L’autorité antitrust de l’UE s’oppose à une modification des conditions commerciales de Meta qui est entrée en vigueur en janvier, stipulant que l’IA de Meta est le seul assistant encore disponible sur WhatsApp.
L’autorité de surveillance a très rarement choisi d’imposer des mesures provisoires. Cet outil a été réactivé en 2019 par l’ancienne commissaire à la concurrence Margrethe Vestager à l’encontre du fabricant de puces Broadcom, ce qui pourrait indiquer l’ampleur des préoccupations concernant la question de l’accès à l’IA.
Les mesures provisoires visent à garantir que la politique de Meta ne cause pas « de préjudice grave et irréparable au marché », a déclaré la Commission dans un communiqué de presse.
Meta était susceptible d’abuser de sa position dominante en empêchant les entreprises d’atteindre les utilisateurs de WhatsApp, l’application de messagerie la plus utilisée dans de nombreux pays de l’UE, a-t-elle également déclaré.
« Le comportement de Meta risque de créer des barrières à l’entrée et à l’expansion, et de marginaliser de manière irréparable les petits concurrents sur le marché des assistants IA à usage général », indique également le communiqué de presse de l’UE.

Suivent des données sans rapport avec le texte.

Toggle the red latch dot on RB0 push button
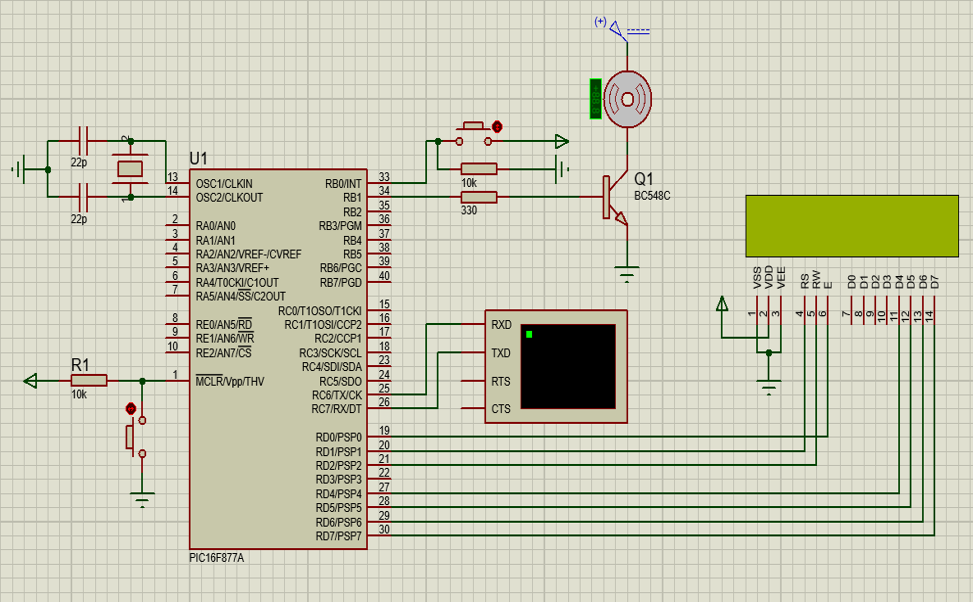 [497, 127]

La décision de la Commission ne s’applique pas à l’Italie, dont l’autorité de concurrence a imposé ses propres mesures provisoires à WhatsApp dans le cadre d’une enquête distincte en décembre, dans laquelle l’Italie a ordonné à Meta de continuer à permettre à ses concurrents d’accéder à WhatsApp.
Meta aura désormais la possibilité de répondre aux objections préliminaires de la Commission, tandis que l’enquête de l’UE sur WhatsApp se poursuit.